**TASK:** Return only the stretch of the material below that begins with the line containing "[Previous slide] (99, 1942)" and ends with the line containing "[Pinterest] (111, 1430)", exactly; both of those lines belong to it.

**INPUT:**
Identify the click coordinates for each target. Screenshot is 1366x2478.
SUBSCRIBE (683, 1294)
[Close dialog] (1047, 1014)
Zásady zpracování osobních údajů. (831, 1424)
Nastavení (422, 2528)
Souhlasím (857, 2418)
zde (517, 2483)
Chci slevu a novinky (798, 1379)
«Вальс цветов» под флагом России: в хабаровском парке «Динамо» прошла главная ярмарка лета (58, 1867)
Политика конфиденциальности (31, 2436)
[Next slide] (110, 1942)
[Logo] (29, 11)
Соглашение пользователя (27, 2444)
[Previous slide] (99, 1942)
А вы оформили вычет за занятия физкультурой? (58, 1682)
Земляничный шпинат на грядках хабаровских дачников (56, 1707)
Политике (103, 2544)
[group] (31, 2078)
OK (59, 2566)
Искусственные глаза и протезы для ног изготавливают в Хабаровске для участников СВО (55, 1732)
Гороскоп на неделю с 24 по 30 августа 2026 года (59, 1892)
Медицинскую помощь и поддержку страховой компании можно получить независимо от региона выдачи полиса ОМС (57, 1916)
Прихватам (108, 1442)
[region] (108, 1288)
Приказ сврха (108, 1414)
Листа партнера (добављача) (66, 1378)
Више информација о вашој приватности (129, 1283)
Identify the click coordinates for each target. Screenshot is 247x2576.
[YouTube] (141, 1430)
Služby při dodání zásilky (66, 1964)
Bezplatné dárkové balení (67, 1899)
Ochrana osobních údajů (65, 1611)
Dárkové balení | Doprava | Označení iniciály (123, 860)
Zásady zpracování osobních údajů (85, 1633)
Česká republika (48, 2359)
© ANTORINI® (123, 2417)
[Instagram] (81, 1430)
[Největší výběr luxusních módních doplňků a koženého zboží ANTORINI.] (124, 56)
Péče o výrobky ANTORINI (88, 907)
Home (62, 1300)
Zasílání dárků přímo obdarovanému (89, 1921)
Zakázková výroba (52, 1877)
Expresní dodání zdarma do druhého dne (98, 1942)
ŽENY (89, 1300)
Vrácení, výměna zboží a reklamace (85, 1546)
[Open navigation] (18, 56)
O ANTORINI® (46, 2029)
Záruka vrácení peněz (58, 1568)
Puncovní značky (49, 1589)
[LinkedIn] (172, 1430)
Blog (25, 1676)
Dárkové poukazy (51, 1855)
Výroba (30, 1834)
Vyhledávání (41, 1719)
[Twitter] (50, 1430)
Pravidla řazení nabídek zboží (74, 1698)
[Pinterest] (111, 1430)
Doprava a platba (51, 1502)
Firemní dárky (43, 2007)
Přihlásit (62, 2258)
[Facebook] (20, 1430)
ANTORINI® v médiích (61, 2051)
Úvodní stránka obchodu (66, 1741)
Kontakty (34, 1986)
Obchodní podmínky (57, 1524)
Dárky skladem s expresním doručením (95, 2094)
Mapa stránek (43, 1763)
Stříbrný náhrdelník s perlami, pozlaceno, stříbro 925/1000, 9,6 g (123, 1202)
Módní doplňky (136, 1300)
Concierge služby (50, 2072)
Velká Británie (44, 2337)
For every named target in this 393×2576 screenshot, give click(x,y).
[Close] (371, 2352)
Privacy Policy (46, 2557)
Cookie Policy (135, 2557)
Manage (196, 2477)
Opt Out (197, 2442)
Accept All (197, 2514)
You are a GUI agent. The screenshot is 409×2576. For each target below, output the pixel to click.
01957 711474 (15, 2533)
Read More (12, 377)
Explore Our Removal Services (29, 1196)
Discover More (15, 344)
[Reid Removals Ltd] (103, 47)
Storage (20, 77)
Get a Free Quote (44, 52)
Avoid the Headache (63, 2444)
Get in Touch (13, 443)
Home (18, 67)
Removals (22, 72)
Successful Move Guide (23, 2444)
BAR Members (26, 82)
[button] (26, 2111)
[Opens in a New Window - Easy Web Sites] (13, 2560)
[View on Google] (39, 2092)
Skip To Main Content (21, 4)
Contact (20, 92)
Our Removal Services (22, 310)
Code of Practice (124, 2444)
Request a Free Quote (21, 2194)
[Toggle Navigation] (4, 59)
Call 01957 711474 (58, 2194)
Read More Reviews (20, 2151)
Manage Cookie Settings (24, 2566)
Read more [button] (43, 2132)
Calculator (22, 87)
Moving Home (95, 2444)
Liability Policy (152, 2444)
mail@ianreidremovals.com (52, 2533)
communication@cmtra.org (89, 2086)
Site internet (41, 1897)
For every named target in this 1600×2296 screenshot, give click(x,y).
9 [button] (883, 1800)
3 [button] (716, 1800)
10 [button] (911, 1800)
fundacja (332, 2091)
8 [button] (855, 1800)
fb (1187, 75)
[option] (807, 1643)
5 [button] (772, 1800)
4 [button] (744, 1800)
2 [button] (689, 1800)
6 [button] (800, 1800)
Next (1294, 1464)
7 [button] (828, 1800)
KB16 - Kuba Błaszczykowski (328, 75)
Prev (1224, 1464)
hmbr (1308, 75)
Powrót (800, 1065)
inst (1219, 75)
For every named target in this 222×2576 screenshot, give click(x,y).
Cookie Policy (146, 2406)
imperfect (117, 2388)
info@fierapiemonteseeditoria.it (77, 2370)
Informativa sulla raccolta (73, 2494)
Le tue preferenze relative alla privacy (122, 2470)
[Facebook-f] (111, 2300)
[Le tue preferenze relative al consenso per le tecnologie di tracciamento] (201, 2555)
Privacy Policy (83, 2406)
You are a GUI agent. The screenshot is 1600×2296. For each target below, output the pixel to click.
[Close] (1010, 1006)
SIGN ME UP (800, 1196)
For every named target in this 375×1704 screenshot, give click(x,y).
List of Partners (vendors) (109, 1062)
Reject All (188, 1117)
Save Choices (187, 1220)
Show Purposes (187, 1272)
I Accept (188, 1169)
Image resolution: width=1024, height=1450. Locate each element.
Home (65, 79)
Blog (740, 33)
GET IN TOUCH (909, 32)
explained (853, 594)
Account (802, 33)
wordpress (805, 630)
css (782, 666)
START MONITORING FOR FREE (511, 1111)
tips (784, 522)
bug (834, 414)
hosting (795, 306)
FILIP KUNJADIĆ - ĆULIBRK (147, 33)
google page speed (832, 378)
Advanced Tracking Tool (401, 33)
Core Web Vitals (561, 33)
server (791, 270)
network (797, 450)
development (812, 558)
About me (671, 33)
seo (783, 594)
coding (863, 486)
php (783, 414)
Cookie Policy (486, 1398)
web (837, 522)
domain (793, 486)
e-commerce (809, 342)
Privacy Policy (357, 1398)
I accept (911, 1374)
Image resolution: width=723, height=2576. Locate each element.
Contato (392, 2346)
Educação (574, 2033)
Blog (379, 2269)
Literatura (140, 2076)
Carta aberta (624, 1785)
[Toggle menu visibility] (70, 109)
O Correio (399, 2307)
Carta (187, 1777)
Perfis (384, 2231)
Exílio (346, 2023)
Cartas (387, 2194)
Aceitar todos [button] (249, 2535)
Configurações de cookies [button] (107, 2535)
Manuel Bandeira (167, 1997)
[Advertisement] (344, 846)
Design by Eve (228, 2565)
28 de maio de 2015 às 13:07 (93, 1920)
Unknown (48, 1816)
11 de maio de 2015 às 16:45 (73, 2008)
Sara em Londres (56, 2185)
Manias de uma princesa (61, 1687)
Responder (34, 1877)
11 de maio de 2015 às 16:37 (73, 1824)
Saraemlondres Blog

**ANSWER TO THIS PROBLEM:**
[Previous slide] (99, 1942)
А вы оформили вычет за занятия физкультурой? (58, 1682)
Земляничный шпинат на грядках хабаровских дачников (56, 1707)
Политике (103, 2544)
[group] (31, 2078)
OK (59, 2566)
Искусственные глаза и протезы для ног изготавливают в Хабаровске для участников СВО (55, 1732)
Гороскоп на неделю с 24 по 30 августа 2026 года (59, 1892)
Медицинскую помощь и поддержку страховой компании можно получить независимо от региона выдачи полиса ОМС (57, 1916)
Прихватам (108, 1442)
[region] (108, 1288)
Приказ сврха (108, 1414)
Листа партнера (добављача) (66, 1378)
Више информација о вашој приватности (129, 1283)
Identify the click coordinates for each target. Screenshot is 247x2576.
[YouTube] (141, 1430)
Služby při dodání zásilky (66, 1964)
Bezplatné dárkové balení (67, 1899)
Ochrana osobních údajů (65, 1611)
Dárkové balení | Doprava | Označení iniciály (123, 860)
Zásady zpracování osobních údajů (85, 1633)
Česká republika (48, 2359)
© ANTORINI® (123, 2417)
[Instagram] (81, 1430)
[Největší výběr luxusních módních doplňků a koženého zboží ANTORINI.] (124, 56)
Péče o výrobky ANTORINI (88, 907)
Home (62, 1300)
Zasílání dárků přímo obdarovanému (89, 1921)
Zakázková výroba (52, 1877)
Expresní dodání zdarma do druhého dne (98, 1942)
ŽENY (89, 1300)
Vrácení, výměna zboží a reklamace (85, 1546)
[Open navigation] (18, 56)
O ANTORINI® (46, 2029)
Záruka vrácení peněz (58, 1568)
Puncovní značky (49, 1589)
[LinkedIn] (172, 1430)
Blog (25, 1676)
Dárkové poukazy (51, 1855)
Výroba (30, 1834)
Vyhledávání (41, 1719)
[Twitter] (50, 1430)
Pravidla řazení nabídek zboží (74, 1698)
[Pinterest] (111, 1430)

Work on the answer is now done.